Und was auch noch hinzukommt, ist, dass der Klimawandel für viele Leute noch immer nicht greifbar - also zu abstrakt - ist. Das eine Wochenende letzten Sommer musste man schließlich eine Jacke tragen! Aber wenn es beim Bäcker/ Metzger (also dem, zu dem die Leute natürlich immer alle hingehen anstatt Abgepacktes im Supermarkt zu kaufen - darum schließen die ja auch reihenweise, weil die dem Ansturm der Kunden nicht mehr Herr werden /s) kein Brot/ Fleisch mehr gibt, wie die Bauern behaupten, dann ist die Gefahr viel realer.

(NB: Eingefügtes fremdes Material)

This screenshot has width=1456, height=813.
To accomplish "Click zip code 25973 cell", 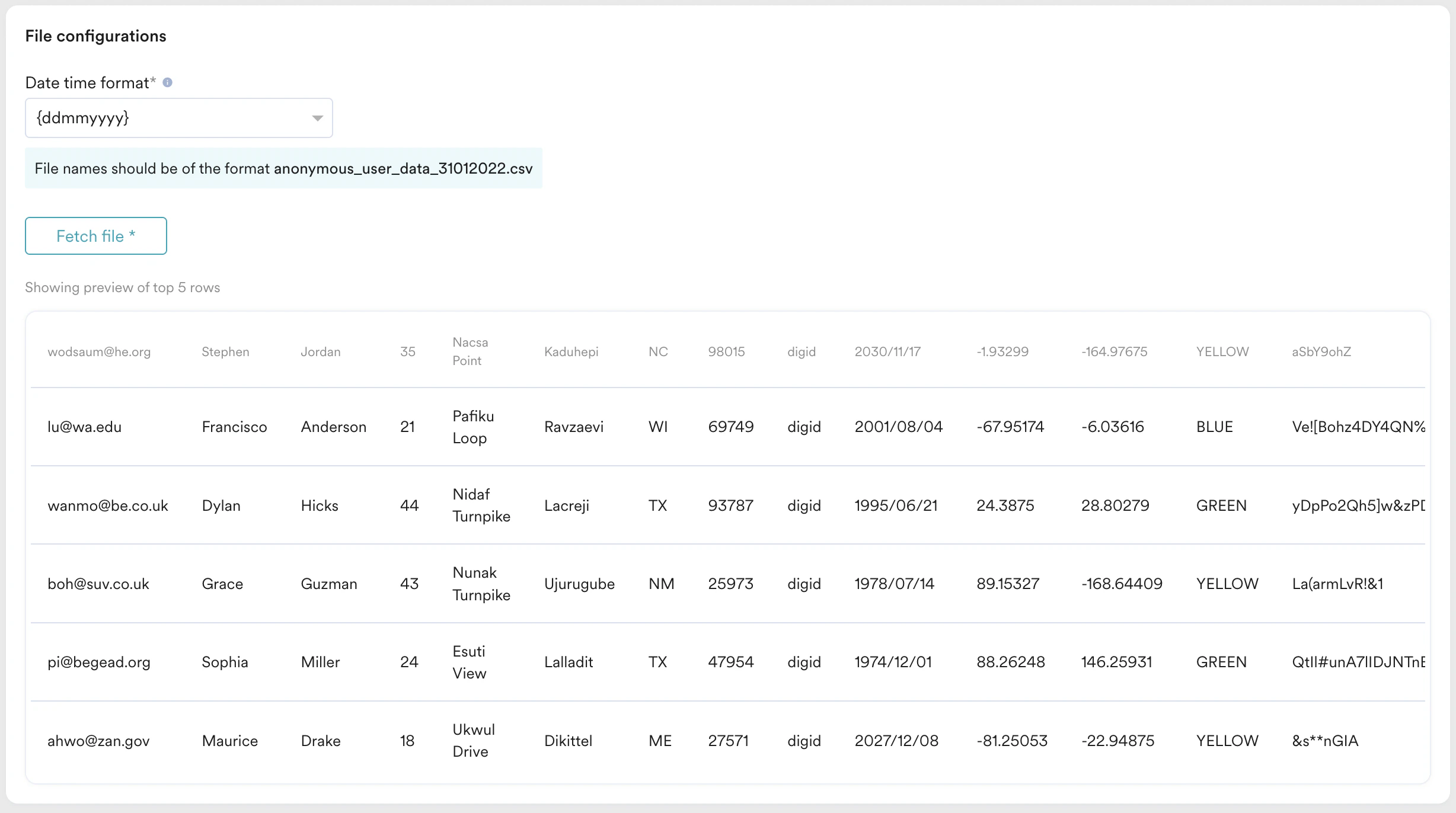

[–] [email protected] 1 points 10 months ago

Ich würde noch den Machtfaktor hervorheben: Hinter den Bauern steht eine ganze Industrie die enorme politische Macht bündelt und die Proteste nutzt um Stimmung zu machen. Die Klimabewegung hat das nicht.

[–] [email protected] 1 points 10 months ago

Ich glaube, ein Faktor ist auch das romantisierte Bild, das von der Landwirtschaft noch unterwegs ist. Man könnte die 'Leute auf der Straße' ja mal befragen, wie sie sich den Alltag in der Landwirtschaft so vorstellen und was sie damit verbinden. Das ist meiner Erfahrung nach doch noch ein bisschen das Bild von den freundlichen knorrigen Landbesitzern, die noch im Dunkeln aufstehen (übrigens so wie große Teile der Bevölkerung auch...), erstmal die frische Landluft mit dem schönen Wald im Hintergrund einatmen, um dann bei Sonnenaufgang in der Kittelschürze den Hühnern das Korn hinzustreuen. (Ich hab bewusst mal tief in die Stereotypenkiste gegriffen). Wenn man die rettet, rettet man die eigene Vorstellung einer irgendwie noch heilen Welt gleich mit. Klimazusammenhänge sind im Vergleich dazu viel, viel abstrakter und deshalb so schlecht projizierbar. Dass die Landwirtschaft - nach allem, was ich mir so anlesen konnte - inzwischen zu großen Teilen aus Industriebetrieben mit knallharten wirtschaftlichen Interessen besteht, ist vielen sicher nicht so präsent.

[–] [email protected] 0 points 10 months ago* (last edited 10 months ago) (1 children)

Der Unterschied ist auch, dass die Bauern Forderungen stellen, die viel einfacher und schneller zu bedienen sind. 'Keine Änderungen beim Agrardiesel' ist halt viel griffiger und einfacher umzusetzen. Das Geld holt sich die Regierung eben anderswo zurück, z.B. durch Einsparungen und Kürzungen bei Umweltschutz und Bürgergeld. Das hat auf die meisten Menschen keine unmittelbaren Auswirkungen, daher sind sie damit auch eher einverstanden.

Die Letzte Generation will Aufmerksamkeit für die sehr realen Gefahren des Klimawandels, das ist aber halt für viele Leute zu abstrakt, auch wenn wir diese Gefahren jetzt schon sehr häufig beobachten können. Dann haben die Leute halt auch Angst, dass sie an ihrem 'hart erarbeiteten' Lebensstil etwas andern müssen - was ja auch zutrifft. Aber man will halt weiter konsumieren, Fleisch essen, Auto fahren, in Urlaub fliegen, und daher sind die Anliegen der LG unbequem. Da ist es vielen Leuten eben doch lieber, dass Steuergelder für Agrarsubventionen verbraten werden - es betrifft sie ja nicht direkt.

[–] [email protected] 1 points 10 months ago

Die letzte Generation fordert konkret:

Ein bundesweites Tempolimit von 100 km/h
Die Wiedereinführung des 9-Euro-Tickets
Gründung eines Gesellschaftsrates zur Lösungsfindung für den schnellen Ausstieg aus fossilen Brennstoffen

Also ja, bisschen mehr als die "nichts andern" Forderung der Bauern, aber es ist jetzt auch nicht so als wollte die LG blockieren bis der Klimawandel beendet ist.